已知本领域有多种不同类型的免疫测定方法,包括竞争性抑制测定法,顺序加入测定法,直接“三明治”测定法,放射变应原吸附测定法,放射免疫吸附测定法和酶联免疫吸附测定法。大多数免疫测定所进行的基本反应是通过特性蛋白(受体)结合某些称作“配体”或“分析物”的物质以形成大分子复合物。这些结合过程是可逆反应,而且对于特定浓度的分析物和受体,复合物形成的程度受质量作用定律的平衡常数控制。因此,在平衡情况下,一些分析物常常处于未结合(游离)状态。
生物液体(如血清,血浆和全血)中的靶分析物的测量需要特异性的而且灵敏的免疫测定法。免疫测定的特异性和灵敏度取决于所涉及的靶分析物和受体之间的相互结合的特性。例如,反应对于待测量的分析物必须是特异性的,而且所用受体不应当与任何其它结构相关的化合物结合。此外,通过选择对靶分析物具有高亲和性的受体,可以增加灵敏度。用于监测测定反应的标记物也影响免疫测定的灵敏度。无论是靶分析物还是受体都可被标记以进行检测。通常用于免疫测定生物液体中靶分析物的标记物包括放射性同位素(放射免疫测定,RIA),酶(酶免疫测定,EIA),荧光标记物(荧光免疫测定,FIA),和化学发光标记物(化学发光免疫测定,CIA)。从理论上来讲,荧光测定法可能是所有分析方法中最灵敏的方法之一,这是由于该方法能检测单光子事件。
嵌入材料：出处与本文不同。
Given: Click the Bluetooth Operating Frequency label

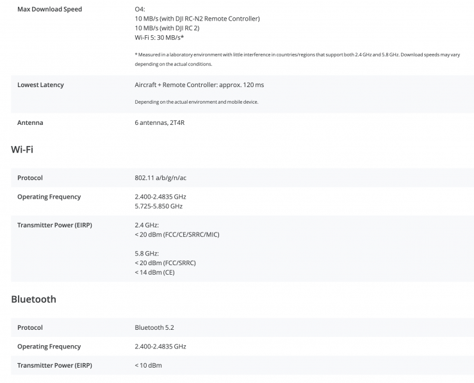Looking at the screenshot, I should tap(49, 346).
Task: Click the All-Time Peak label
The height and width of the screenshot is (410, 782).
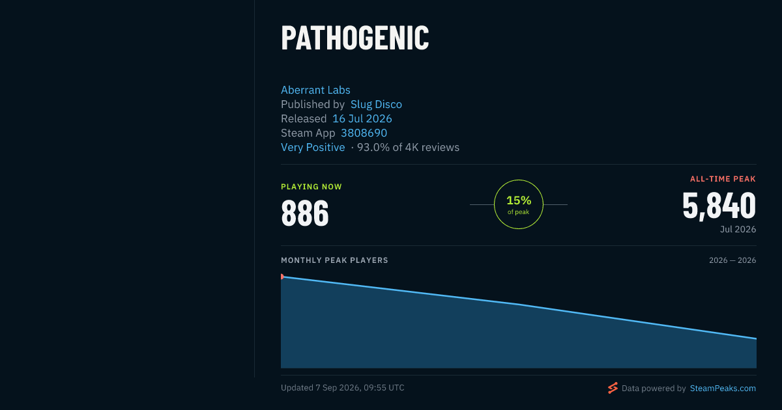Action: pos(723,179)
FIA使用荧光分子作为标记物,而且可以是异质或均一的。荧光分子(荧光团)是能在某一波长下吸收光并在另一波长处发射光的分子。参见P.Moyer等人的“应用治疗药物检测”(Applied Therapeutic Drug Monitoring)中的“荧光测定——治疗药物测量应用”(Burd,J.F.,“Fluoroimmunoassay--Application to Therapeutic Drug Measurement”)一文,美国临床化学协会(American Association of Clincal Chemistry)(1984)。一般地,将激发脉冲导向样品其上或其内,接着产生样品荧光,并检测荧光辐射。荧光是某些物质所显示的一种现象,当用其它光源照射时,这些物质会发射通常位于可见光范围内的光线。这种现象不属于反射,而是产生新光线。目前商品化的测定方法均使用荧光素,当用含蓝光的光源辐射时,这类物质能发射绿光。除荧光外,荧光素(以及其它荧光团)还发射偏振光。也就是说,如果荧光素分子保持其跃迁距与激发电场平行,则发射光具有和入射偏振光相同的偏振方向。
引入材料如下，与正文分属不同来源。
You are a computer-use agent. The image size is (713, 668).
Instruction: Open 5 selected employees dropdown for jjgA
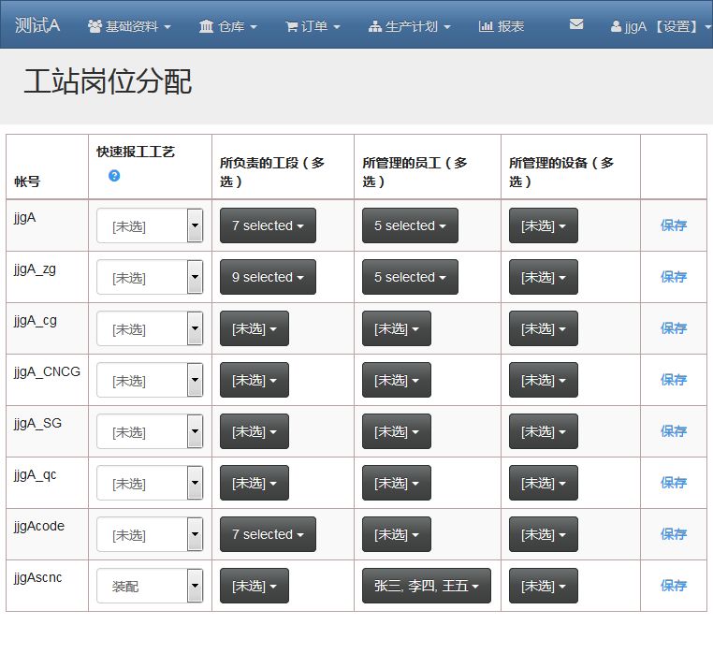(410, 225)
在竞争性结合免疫测定中使用荧光偏振探针,可以提供一种称为荧光偏振免疫测定(FPIA)的FIA。在这种测定中,分子越小,其旋转弛豫时间就越短,旋转得越快。一般地,抗体分子要远远大于药物或药物一探针分子。偏振技术的优点之一是消除了分离未结合探针的步骤。尽管在FPIA中未结合痕量物实际上不能物理地从样品中除去,但其作用很容易通过偏振化确定。FPIA技术的另一优点是无强度依赖性。大多数利用光测量的测定中,光的强度与药物浓度相关(因此,光源强度的任何变化都将直接影响测定的灵敏度),但FPIA法则与上述这些方法不同,该方法的灵敏度与强度变化无关。常规的FPIA法需要分别测量空白对照和样品。
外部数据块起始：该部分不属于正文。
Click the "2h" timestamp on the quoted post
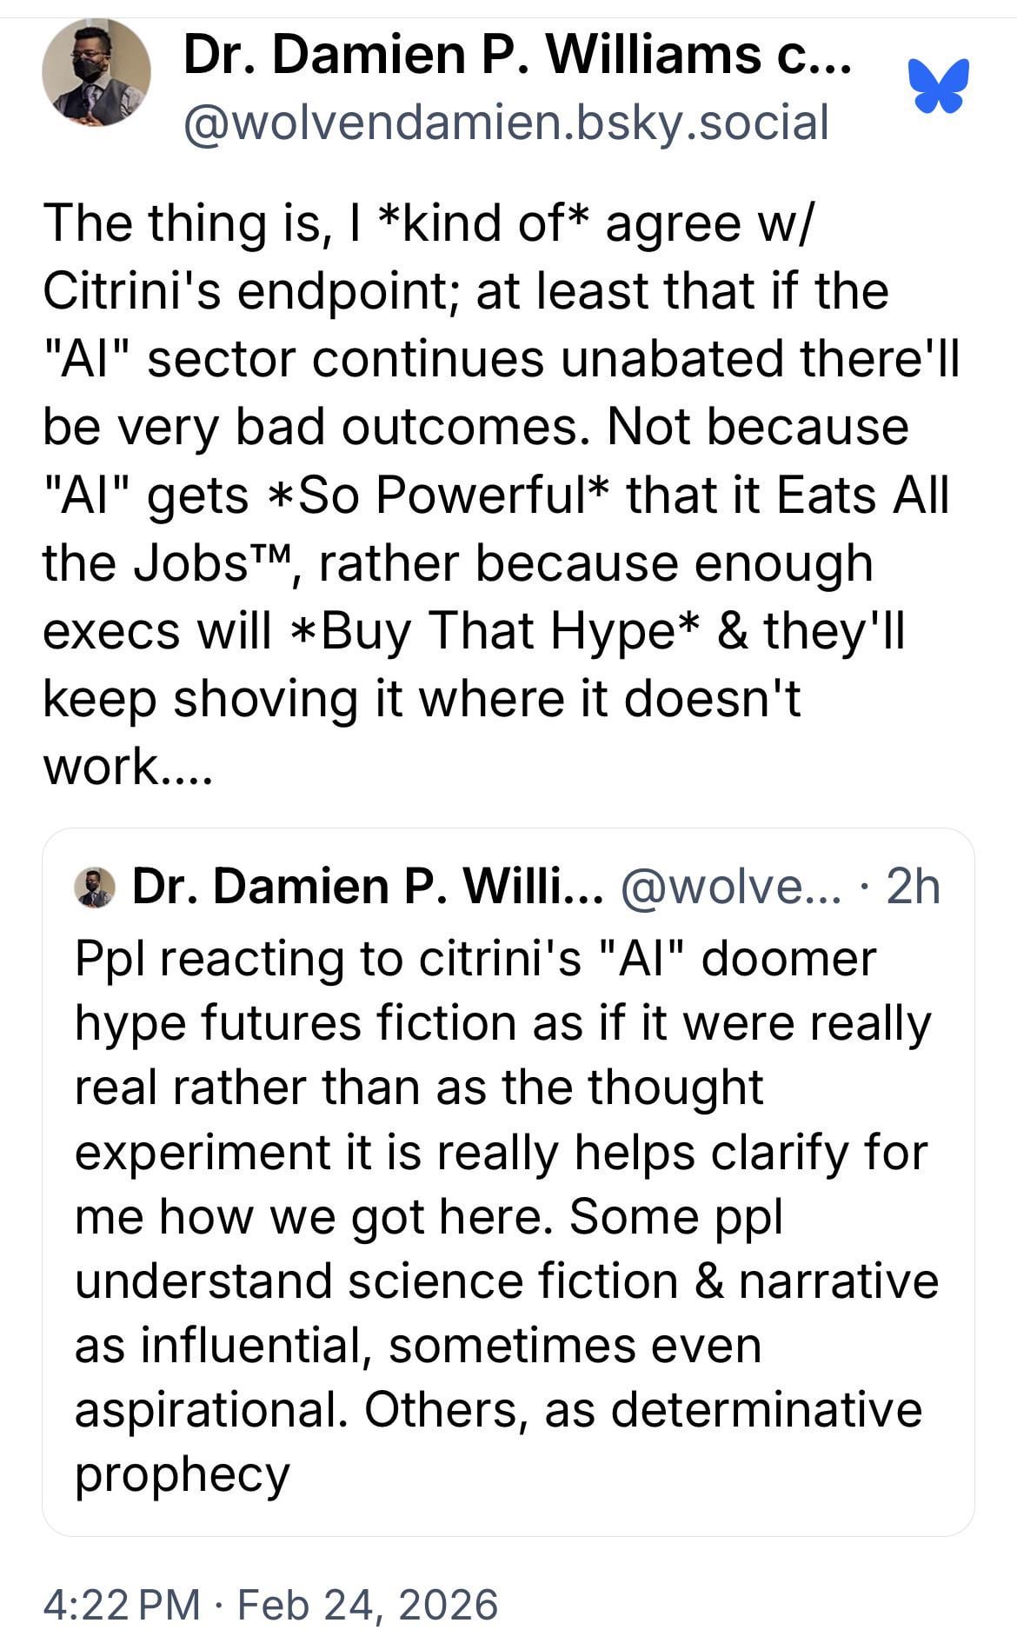 point(913,887)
困扰荧光免疫测定的难题是从背景辐射中辨别出有用的荧光信号。背景辐射的信号强度可以比有用的荧光信号的强度大10,000倍。背景检测的困难在生物样品测定中特别明显。目前多种荧光测定方法中均使用荧光素这种荧光分子。荧光素具有最大493nm的激发波长,而生物液体中有许多物质具有与荧光素类似的重叠激发和发射波长。例如,在测定血浆时,天然荧光物质胆绿素的存在能造成显著的背景辐射。这类化合物是高荧光性的并产生明显的能干扰标记物信号的背景信号,从而限制了采用荧光素标记物的测定灵敏度。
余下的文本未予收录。